Laurie L. Parker, assistant professor of medicinal chemistry and molecular pharmacology, is developing a method to detect if cancer-inhibiting drugs are entirely blocking the activity of enzymes, called kinases, in tumor cells. Several kinases are linked to cancer development. If a drug therapy only partially blocks kinase activity, the cells that survive could become a stronger tumor and develop a resistance to the drug.
"Currently, the only way doctors and patients learn if kinase activity is being blocked is by watching and waiting. Sometimes it takes months or years before signs of resistance are visible as the tumor regrows," Parker said. "By the time it is detected, the relapsed tumor can't be treated with that drug anymore."
Parker and her graduate students created a method that works like a search engine by taking a lot of information about what a particular kinase looks for in a substrate, or the protein it acts upon. The technology narrows the information to a shortlist of traits, including being acted upon by only one kinase and providing the signal that the test seeks.

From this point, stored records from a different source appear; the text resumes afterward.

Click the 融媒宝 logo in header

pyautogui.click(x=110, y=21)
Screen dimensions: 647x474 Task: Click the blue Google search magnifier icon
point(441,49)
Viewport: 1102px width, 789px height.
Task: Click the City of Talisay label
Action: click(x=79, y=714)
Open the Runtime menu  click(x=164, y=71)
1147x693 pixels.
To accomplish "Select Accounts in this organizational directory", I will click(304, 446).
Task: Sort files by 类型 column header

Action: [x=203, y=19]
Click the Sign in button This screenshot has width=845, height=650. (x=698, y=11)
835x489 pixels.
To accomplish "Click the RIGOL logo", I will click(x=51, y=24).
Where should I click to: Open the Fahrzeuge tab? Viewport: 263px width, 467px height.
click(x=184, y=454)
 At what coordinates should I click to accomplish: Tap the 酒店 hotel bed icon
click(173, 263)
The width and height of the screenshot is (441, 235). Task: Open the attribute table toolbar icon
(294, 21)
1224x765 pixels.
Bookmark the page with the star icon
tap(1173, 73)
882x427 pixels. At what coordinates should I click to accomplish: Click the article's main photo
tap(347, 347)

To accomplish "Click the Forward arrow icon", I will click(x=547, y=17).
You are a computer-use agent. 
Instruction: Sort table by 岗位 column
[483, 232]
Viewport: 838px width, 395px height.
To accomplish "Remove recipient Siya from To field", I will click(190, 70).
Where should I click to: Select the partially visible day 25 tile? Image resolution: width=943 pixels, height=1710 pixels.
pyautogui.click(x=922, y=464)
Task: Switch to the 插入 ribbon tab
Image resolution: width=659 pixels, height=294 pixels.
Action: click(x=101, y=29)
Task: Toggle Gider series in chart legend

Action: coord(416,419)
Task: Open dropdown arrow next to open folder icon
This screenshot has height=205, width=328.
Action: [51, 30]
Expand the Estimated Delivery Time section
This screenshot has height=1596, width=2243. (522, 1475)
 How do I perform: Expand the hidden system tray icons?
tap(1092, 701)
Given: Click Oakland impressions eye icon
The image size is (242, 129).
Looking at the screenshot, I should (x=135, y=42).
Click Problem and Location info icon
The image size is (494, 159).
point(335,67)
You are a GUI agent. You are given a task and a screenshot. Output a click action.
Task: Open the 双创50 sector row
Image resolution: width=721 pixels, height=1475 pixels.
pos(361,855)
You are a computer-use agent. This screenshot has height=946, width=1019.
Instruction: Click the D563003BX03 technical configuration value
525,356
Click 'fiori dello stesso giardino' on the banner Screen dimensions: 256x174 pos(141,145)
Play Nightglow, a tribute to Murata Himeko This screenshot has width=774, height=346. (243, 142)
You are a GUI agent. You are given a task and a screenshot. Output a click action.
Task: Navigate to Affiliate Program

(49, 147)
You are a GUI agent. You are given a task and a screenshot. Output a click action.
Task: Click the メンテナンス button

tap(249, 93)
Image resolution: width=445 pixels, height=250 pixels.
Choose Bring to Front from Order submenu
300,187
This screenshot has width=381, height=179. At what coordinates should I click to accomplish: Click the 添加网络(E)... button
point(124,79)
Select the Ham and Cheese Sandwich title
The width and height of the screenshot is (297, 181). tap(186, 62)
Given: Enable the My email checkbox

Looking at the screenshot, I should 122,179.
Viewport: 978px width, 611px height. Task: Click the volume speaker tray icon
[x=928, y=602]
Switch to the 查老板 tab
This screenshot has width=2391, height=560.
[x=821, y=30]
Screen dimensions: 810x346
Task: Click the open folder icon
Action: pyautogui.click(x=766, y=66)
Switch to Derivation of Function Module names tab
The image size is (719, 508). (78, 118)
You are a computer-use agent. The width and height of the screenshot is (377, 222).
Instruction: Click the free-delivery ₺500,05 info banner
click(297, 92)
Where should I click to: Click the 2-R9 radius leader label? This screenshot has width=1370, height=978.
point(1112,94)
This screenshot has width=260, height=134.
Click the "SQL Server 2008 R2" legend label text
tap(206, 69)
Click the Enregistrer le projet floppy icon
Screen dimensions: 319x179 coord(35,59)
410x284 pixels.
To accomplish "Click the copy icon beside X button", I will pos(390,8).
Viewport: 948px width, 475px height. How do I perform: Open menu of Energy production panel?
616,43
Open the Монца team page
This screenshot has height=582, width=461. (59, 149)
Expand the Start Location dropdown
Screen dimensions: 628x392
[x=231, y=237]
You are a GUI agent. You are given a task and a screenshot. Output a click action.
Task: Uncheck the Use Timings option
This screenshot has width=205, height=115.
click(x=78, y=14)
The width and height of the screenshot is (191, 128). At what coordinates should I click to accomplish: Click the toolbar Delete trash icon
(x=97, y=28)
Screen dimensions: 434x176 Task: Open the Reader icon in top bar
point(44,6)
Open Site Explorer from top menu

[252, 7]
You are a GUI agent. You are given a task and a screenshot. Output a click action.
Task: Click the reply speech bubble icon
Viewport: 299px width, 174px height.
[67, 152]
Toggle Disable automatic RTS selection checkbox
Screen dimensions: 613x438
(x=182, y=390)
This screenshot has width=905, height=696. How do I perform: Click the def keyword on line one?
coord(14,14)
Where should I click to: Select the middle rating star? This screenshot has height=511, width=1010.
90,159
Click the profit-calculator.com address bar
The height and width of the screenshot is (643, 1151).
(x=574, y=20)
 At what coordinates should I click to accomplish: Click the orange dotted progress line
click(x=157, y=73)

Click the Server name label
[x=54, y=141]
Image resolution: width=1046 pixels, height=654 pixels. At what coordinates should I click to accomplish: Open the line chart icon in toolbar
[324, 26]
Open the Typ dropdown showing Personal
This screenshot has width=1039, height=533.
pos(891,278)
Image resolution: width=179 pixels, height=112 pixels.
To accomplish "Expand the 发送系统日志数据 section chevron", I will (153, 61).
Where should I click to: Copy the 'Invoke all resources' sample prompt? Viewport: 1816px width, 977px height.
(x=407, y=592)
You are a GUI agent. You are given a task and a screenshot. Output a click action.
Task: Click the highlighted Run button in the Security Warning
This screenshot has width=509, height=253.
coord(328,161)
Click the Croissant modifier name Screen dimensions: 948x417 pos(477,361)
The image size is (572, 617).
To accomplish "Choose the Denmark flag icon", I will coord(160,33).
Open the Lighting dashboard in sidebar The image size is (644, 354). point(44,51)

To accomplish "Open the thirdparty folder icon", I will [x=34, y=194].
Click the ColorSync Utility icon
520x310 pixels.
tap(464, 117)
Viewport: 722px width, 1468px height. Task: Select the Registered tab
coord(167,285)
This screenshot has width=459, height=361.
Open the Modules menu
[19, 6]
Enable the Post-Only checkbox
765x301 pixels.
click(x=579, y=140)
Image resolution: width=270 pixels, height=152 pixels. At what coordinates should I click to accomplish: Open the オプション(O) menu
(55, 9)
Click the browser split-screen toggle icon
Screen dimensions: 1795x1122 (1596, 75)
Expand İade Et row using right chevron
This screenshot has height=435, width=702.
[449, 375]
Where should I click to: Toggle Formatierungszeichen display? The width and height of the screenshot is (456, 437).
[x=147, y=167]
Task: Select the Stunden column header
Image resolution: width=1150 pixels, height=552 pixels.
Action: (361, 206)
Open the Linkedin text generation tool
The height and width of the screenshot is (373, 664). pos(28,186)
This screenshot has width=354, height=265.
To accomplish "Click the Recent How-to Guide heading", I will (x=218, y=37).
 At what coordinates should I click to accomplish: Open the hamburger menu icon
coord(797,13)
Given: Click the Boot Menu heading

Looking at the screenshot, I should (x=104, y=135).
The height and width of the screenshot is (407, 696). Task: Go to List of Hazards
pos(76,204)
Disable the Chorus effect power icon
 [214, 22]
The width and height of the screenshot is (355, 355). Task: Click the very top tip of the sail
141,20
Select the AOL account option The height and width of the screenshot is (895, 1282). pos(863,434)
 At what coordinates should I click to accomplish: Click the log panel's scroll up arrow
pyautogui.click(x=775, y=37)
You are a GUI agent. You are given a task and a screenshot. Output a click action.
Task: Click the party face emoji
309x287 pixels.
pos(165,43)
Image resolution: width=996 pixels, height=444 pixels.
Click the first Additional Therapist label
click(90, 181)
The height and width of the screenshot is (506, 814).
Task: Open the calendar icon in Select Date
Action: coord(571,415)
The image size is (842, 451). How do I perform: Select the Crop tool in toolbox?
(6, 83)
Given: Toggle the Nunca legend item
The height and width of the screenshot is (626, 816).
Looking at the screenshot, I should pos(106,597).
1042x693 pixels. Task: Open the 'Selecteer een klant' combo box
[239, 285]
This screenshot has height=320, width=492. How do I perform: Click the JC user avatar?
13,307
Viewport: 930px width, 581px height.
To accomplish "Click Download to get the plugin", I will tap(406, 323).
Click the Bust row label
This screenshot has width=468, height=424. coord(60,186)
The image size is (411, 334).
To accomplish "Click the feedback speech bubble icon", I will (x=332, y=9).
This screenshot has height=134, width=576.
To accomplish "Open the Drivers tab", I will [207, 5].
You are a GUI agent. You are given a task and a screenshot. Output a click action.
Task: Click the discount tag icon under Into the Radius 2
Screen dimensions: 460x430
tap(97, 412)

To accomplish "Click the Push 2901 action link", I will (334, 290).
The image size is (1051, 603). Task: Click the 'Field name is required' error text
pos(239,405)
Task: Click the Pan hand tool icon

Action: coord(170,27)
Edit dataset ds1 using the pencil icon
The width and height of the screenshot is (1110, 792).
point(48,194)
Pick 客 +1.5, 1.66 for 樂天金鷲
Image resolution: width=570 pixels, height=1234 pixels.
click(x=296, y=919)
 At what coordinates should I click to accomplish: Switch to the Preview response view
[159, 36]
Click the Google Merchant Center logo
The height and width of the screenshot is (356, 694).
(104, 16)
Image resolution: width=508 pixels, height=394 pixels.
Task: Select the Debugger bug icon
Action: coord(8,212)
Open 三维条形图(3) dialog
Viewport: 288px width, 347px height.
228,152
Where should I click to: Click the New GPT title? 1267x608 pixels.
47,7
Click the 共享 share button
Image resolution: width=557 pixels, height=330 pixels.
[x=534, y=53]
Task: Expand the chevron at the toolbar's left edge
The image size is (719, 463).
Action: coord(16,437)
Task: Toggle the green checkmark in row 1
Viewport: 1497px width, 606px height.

"The test uses the 'artificial' substrate we develop as a decoy, introducing it into the tumor cell and tricking the kinase into acting on it. If the kinase's function is effectively blocked, we don't see this action. Cancer drug dosages could be monitored and adjusted based on the test," she said. "It also provides a general process to design a version of this pharmacodynamics test for virtually any kinase. It can be used for different cancer types and treatment strategies."
Parker's work also could benefit pharmaceutical companies as they complete initial drug screening and clinical trials.
"The companies could ensure they were developing the best possible application for their newest drugs and receive information about why some patients in a trial might not have success with the drugs," she said. "As drugs become available in less expensive generic forms over the next few years, patients and insurance companies would have information about whether a generic treatment works as well as a non-generic, or if a non-generic drug is required for a given individual."
Parker's work has been sponsored by the National Institutes of Health, the U.S. Department of Defense, the Purdue Center for Cancer Research, the Cancer Prevention Internship Program, the Walther Foundation and the Indiana Clinical and Translational Sciences Institute.
"We are working with Dr. Hamid Sayar at the Indiana University Simon Cancer Center and its Hematological Malignancies Tissue Bank to test our methods," she said. "We are testing blood samples from leukemia patients taken before and after their treatment begins."
The Purdue Office of Technology Commercialization has filed patents on Parker's innovation.